▶ [YOUR OBJECTIVE]:
Below are several records. Retype exactly those lines running from the one with "Where should I click to: Freeze" through the one with "Viewport: 1204px width, 1000px height.", end lines included, and no others.

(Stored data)
= Beginning of Section =

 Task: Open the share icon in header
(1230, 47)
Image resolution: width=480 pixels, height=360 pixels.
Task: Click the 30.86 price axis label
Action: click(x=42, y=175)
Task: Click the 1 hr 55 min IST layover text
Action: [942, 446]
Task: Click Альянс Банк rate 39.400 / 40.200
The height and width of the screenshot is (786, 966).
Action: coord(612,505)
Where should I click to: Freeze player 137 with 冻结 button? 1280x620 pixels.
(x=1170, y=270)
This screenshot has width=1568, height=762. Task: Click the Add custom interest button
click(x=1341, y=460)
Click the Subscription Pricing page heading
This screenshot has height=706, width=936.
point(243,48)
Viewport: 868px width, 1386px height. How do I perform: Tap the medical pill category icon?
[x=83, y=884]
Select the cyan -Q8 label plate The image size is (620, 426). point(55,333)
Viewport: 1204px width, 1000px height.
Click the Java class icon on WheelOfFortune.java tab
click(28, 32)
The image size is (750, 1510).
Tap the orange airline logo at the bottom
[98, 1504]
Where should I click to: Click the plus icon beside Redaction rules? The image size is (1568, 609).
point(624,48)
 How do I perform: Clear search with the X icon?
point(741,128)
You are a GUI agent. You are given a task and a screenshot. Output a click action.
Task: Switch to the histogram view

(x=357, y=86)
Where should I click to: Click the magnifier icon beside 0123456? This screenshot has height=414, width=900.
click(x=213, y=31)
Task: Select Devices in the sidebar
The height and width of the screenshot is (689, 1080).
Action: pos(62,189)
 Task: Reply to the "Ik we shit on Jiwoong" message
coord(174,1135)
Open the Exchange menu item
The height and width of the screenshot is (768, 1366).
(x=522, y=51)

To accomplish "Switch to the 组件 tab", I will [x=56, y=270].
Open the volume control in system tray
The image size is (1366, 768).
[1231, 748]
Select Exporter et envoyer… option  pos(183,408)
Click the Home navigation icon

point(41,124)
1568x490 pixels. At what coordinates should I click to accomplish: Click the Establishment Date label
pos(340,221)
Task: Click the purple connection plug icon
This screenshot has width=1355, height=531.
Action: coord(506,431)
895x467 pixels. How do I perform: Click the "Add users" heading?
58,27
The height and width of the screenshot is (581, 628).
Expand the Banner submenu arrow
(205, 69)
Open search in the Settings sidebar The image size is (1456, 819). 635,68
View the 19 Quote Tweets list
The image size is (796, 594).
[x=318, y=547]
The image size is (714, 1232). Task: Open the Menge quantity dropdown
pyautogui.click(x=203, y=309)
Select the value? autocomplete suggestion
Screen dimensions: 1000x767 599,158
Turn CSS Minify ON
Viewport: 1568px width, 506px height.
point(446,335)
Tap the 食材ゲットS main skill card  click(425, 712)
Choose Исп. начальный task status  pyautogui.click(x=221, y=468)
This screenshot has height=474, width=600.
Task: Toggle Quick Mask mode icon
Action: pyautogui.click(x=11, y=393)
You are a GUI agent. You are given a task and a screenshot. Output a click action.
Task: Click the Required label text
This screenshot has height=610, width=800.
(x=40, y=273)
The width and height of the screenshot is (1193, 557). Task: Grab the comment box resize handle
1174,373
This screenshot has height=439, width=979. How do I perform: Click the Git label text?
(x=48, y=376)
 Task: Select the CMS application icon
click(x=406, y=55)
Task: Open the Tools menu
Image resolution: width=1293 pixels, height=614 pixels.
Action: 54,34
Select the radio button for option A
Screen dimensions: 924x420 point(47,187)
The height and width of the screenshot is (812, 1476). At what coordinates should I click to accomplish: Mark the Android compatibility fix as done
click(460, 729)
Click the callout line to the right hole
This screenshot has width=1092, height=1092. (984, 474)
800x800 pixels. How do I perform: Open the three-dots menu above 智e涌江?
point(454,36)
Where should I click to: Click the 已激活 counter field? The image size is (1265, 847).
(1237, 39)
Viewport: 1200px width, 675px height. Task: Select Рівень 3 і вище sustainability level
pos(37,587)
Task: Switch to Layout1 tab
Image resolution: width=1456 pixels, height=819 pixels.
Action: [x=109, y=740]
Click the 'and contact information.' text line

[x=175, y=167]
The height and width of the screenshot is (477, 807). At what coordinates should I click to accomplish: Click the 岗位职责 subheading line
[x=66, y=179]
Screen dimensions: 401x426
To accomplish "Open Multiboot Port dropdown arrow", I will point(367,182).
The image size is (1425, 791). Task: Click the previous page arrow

= End of Section =

▶ [TASK OUTPUT]:
Where should I click to: Freeze player 137 with 冻结 button? 1280x620 pixels.
(x=1170, y=270)
This screenshot has width=1568, height=762. Task: Click the Add custom interest button
click(x=1341, y=460)
Click the Subscription Pricing page heading
This screenshot has height=706, width=936.
point(243,48)
Viewport: 868px width, 1386px height. How do I perform: Tap the medical pill category icon?
[x=83, y=884]
Select the cyan -Q8 label plate The image size is (620, 426). point(55,333)
Viewport: 1204px width, 1000px height.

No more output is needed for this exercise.